My Newspaper
Writing a jubilee material is a very thankless task, especially when it is about something personal, for example, the newspaper you have been working for since its first issue. In the life of a professional journalist, who has been in the media for years and contributed to many newspapers, one newspaper or another plays no special role. The more so that all newspapers, as professionals say, generally look alike and can only be distinguished by their titles or formats. And if the titles of newspapers are suddenly displaced, for example, due to a mix-up at the printer’s, the reader will not notice it at all. We leave aside as a distinguishing characteristic the newspaper’s political course, which has a clearly seasonal nature.
For me, however, everything is totally different. The point is Den’The Day is the first newspaper in my life, so deep in my consciousness the words day and newspaper have long become synonyms. And I view all the ups and downs of the Newspaper, that is, The Day — please don’t laugh, dear reader — as my personal successes and failures. I feel so distressed over every mistake on its pages (not only in my articles) that I have long stopped — in order to keep my peace of mind — reading The Day. I exclusively read other newspapers (not capitalized) just to keep in form. For their errors, lack of logic, and inconsistency are an inexhaustible source of abundant spiritual pleasure. I only am joking. For it is not only my own but also other, “foreign,” Ukrainian newspapers that successfully generate a feeling of acute shame.
As we all know, periodicals — newspapers and magazines — unlike belles-lettres, do not lay claim to perfection of form, nor do they require that journalists be guided in their writings by Boileau’s rules and preserve the unity of action, time, and place. But how sensitive to this form is the individual to whom we attach a somewhat disdainful label of rank-and-file reader! This is evidenced by the hundreds of letters The Day has received in the past five years. The readers skillfully analyze all our gaffes, slips, and careless style, but they also point out — with disproportionate gratitude — every modest success by a journalist. These readers’ letters, both critical and complimentary, from Ukraine and abroad, are one of greatest gains of the Newspaper, a sign that it is not just a rolling stone, for it has struck roots, clung to the ground, and become part of the field.
What do I esteem the Newspaper for? This is quite simple: it has given me a happy chance to serve — if only quite invisibly to the naked eye — the cause of promoting this country and laying a microscopic brick of my own into the lining of its walls (which perhaps exists in my imagination only). What is also quite valuable and valued is that, working at The Day, I can afford the great luxury of expressing precisely what I think and what I consider important and needed. Over the long five years of its life the Newspaper has cut my materials a lot, as often happens in our work. But I cannot recall at even instance when somebody — Editor- in-Chief, Editorial Board, et al. — forced me to write something against my own convictions or simply on demand. I has thus been lucky with the Newspaper.

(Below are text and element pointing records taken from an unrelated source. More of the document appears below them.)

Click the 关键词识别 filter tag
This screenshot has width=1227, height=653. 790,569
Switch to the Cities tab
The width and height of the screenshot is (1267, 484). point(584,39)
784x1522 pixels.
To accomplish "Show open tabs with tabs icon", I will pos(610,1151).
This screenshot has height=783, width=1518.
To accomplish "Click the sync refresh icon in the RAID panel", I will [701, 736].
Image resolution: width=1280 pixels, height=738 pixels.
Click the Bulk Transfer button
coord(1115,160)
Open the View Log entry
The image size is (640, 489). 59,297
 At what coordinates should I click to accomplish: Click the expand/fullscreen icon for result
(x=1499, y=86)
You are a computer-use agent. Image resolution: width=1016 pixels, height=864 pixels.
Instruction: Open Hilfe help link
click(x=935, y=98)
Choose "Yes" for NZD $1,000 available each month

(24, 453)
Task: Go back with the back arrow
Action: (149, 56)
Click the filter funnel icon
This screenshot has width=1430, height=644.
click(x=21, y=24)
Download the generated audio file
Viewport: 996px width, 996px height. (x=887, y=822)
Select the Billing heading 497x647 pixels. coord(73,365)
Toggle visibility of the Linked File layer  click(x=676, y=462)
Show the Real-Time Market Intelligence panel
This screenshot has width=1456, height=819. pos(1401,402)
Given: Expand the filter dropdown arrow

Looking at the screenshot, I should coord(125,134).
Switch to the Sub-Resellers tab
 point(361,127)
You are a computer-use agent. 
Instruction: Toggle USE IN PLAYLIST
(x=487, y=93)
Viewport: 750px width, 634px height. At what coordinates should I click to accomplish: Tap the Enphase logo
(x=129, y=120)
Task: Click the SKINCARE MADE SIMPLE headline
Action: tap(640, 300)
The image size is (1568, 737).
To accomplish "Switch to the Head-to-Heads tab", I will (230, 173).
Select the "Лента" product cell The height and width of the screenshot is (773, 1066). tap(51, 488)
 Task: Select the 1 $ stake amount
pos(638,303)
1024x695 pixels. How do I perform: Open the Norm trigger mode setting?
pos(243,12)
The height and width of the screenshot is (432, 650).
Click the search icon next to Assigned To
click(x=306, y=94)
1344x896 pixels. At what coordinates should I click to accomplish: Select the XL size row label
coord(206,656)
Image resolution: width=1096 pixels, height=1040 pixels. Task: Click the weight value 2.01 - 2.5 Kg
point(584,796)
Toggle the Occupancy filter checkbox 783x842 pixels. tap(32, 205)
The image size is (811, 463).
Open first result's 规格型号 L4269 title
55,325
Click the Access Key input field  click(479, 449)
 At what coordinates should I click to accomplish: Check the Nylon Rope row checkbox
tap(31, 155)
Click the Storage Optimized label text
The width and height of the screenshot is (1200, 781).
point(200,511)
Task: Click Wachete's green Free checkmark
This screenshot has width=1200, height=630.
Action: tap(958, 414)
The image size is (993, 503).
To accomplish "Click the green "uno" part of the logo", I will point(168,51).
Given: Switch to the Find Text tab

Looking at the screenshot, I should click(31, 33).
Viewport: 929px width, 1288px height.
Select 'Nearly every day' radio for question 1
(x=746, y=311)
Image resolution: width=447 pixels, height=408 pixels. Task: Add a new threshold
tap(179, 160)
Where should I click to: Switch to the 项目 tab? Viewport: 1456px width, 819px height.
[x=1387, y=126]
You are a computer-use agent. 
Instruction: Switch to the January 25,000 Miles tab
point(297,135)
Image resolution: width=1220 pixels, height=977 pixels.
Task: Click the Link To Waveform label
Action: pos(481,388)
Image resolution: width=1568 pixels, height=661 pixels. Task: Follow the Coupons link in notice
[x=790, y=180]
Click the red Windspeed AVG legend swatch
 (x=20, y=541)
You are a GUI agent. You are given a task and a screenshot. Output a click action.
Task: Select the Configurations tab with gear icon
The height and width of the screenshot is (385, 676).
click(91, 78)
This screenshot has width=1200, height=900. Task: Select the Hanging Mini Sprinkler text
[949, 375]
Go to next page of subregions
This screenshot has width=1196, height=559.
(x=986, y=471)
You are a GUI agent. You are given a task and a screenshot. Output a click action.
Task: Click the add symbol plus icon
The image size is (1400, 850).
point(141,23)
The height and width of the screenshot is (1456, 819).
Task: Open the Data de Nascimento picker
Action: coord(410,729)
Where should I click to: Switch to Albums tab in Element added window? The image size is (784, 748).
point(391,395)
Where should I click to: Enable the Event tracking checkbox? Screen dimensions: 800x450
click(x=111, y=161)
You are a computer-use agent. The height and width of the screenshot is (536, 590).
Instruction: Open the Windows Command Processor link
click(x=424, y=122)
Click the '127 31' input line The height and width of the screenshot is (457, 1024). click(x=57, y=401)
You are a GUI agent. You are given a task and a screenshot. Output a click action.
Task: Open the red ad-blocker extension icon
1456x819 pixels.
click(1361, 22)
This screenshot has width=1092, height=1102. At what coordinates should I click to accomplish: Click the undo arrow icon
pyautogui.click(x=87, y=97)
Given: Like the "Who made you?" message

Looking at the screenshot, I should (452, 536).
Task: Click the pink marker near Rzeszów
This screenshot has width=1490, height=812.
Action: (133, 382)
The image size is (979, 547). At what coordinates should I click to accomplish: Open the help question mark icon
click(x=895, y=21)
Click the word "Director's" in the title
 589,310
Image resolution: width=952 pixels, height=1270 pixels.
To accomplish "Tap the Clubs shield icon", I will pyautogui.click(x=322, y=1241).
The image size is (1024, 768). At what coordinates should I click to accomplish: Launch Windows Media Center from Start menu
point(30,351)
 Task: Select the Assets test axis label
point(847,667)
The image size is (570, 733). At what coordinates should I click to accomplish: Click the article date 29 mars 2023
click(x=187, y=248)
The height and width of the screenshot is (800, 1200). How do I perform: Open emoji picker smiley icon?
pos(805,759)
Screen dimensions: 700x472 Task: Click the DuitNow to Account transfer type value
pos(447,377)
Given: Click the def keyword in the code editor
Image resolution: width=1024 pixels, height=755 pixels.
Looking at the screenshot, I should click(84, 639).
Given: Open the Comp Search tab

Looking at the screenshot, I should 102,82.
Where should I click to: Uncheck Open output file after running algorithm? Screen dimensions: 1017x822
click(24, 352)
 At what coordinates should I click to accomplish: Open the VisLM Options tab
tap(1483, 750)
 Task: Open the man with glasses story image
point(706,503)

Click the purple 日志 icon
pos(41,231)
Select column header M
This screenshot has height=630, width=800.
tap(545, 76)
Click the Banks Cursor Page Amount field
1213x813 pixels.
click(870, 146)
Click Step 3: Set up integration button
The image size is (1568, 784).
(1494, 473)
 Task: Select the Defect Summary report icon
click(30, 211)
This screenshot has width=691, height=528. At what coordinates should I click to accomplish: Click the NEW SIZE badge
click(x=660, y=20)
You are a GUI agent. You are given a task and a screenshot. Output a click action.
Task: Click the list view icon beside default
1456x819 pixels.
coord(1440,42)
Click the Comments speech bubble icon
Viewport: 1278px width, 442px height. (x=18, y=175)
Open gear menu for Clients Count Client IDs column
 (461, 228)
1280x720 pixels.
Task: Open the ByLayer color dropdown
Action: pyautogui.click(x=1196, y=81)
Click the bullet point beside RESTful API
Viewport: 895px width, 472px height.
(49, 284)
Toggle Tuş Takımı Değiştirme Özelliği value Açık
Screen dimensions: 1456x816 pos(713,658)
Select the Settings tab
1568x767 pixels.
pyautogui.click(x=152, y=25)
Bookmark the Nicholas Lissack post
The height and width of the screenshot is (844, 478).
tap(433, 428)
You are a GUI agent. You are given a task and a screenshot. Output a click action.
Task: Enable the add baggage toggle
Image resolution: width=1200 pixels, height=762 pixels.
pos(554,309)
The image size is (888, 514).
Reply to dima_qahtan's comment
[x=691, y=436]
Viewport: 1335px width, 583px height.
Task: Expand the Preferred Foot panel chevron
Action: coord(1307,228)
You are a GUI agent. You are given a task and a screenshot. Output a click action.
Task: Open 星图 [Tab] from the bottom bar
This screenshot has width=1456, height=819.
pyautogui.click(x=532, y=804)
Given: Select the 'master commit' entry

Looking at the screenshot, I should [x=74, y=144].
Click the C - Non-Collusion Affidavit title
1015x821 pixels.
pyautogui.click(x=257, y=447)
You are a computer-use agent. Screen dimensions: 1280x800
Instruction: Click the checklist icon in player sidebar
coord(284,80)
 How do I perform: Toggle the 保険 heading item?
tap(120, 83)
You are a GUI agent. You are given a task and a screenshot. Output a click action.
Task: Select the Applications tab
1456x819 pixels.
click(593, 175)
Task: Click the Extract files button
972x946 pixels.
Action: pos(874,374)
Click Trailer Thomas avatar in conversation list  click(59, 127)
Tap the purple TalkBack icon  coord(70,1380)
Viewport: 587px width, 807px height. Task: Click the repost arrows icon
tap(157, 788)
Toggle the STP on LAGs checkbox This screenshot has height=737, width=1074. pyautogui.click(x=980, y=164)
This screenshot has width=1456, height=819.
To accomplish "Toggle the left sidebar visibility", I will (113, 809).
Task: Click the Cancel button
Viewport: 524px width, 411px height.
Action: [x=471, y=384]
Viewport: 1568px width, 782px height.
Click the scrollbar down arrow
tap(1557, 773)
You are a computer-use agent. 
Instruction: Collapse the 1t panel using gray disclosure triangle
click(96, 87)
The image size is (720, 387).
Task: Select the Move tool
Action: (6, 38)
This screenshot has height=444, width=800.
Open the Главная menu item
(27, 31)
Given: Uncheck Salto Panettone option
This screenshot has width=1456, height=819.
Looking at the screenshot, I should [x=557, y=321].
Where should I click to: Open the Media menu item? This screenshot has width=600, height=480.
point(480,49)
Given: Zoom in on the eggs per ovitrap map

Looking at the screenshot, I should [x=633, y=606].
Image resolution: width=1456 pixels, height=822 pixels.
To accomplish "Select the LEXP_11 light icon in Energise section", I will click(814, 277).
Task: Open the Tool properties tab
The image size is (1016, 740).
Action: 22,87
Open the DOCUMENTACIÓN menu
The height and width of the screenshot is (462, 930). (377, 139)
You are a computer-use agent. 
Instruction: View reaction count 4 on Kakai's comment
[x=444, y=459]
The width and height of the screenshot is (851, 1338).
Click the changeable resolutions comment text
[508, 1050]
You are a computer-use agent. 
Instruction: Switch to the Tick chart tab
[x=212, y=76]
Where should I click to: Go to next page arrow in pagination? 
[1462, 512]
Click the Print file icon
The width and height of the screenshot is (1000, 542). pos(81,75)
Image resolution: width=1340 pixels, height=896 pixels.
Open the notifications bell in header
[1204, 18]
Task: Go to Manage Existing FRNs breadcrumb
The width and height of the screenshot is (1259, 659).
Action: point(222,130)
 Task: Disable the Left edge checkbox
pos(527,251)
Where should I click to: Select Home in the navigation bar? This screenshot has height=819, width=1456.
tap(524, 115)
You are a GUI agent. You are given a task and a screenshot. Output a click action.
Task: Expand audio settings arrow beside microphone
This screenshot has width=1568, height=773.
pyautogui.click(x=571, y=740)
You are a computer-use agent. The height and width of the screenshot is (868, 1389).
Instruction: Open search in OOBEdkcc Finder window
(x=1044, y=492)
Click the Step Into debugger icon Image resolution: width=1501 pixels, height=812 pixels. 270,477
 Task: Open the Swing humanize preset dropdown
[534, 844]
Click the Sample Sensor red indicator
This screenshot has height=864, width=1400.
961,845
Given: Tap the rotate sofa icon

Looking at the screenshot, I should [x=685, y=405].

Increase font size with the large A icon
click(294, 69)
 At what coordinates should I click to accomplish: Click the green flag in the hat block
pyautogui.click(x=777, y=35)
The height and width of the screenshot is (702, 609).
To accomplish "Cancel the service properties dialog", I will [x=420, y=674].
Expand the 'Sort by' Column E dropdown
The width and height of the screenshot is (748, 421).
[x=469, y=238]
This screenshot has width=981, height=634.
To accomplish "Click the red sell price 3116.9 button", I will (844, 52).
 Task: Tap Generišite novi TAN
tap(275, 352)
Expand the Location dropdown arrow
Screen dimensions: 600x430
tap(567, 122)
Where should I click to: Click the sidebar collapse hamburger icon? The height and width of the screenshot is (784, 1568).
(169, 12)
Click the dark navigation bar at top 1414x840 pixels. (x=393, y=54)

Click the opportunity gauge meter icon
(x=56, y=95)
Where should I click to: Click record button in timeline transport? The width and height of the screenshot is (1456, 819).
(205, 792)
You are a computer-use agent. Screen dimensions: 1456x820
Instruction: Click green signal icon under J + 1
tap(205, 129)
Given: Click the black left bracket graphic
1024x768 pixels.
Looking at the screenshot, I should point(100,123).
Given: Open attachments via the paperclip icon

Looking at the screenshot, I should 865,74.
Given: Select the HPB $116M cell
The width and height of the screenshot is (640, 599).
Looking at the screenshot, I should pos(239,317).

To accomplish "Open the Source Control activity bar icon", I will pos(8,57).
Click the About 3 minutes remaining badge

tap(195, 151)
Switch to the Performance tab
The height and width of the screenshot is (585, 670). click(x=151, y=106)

Also quite essential is the fact that journalists are not ashamed — in spite of all the unexpected metamorphoses, gaffes, and mix-ups in its pages — of working here; they do not feel tainted (There are a host of newspapers that cannot so boast). For all its drawbacks, The Day is clearly oriented toward enlightenment and spiritual values even in quite difficult political situations. We are obliged for this only to our Editor-in-Chief. The result is that even people who categorically reject the Newspaper’s political line read and even contribute fine articles for The Day.
One of the things that make Newspaper attractive is its traditional (five years long) proclivity towards historical materials. Just imagine how many historical stories, unknown to the public at large, we have printed! A reader who has carefully studied them has an indisputable right to be awarded an academic degree in history. There is no need to emphasize the importance of historical knowledge precisely today, when the unknown — forgotten or once forbidden — pages of our past are coming in out of the cold, when history is in fact being rewritten. To crown all this, what can be more gripping than a well researched and written historical novella?
And one the last thing. If newspapers had their own coats-of-arms or colors, ours would have to show the motto, religious tolerance above all. A very short time ago Ukrainian newspapers paid little attention to this country’s religious life, which is now making such a notable impact on other spheres of public life, i.e., politics, education, history, and art. Still fewer were those newspapers, which unequivocally professed tolerance of faith, respect for the confessional choice of every individual, and were not afraid to go against the grain, against the so-called common opinion (which, however, can never be common to all). Today, the situation in the media has radically changed for the better. Moreover, The Day has taken this stand since its first issue, “without fear or favor.” Thus I say with pride, long live The Day!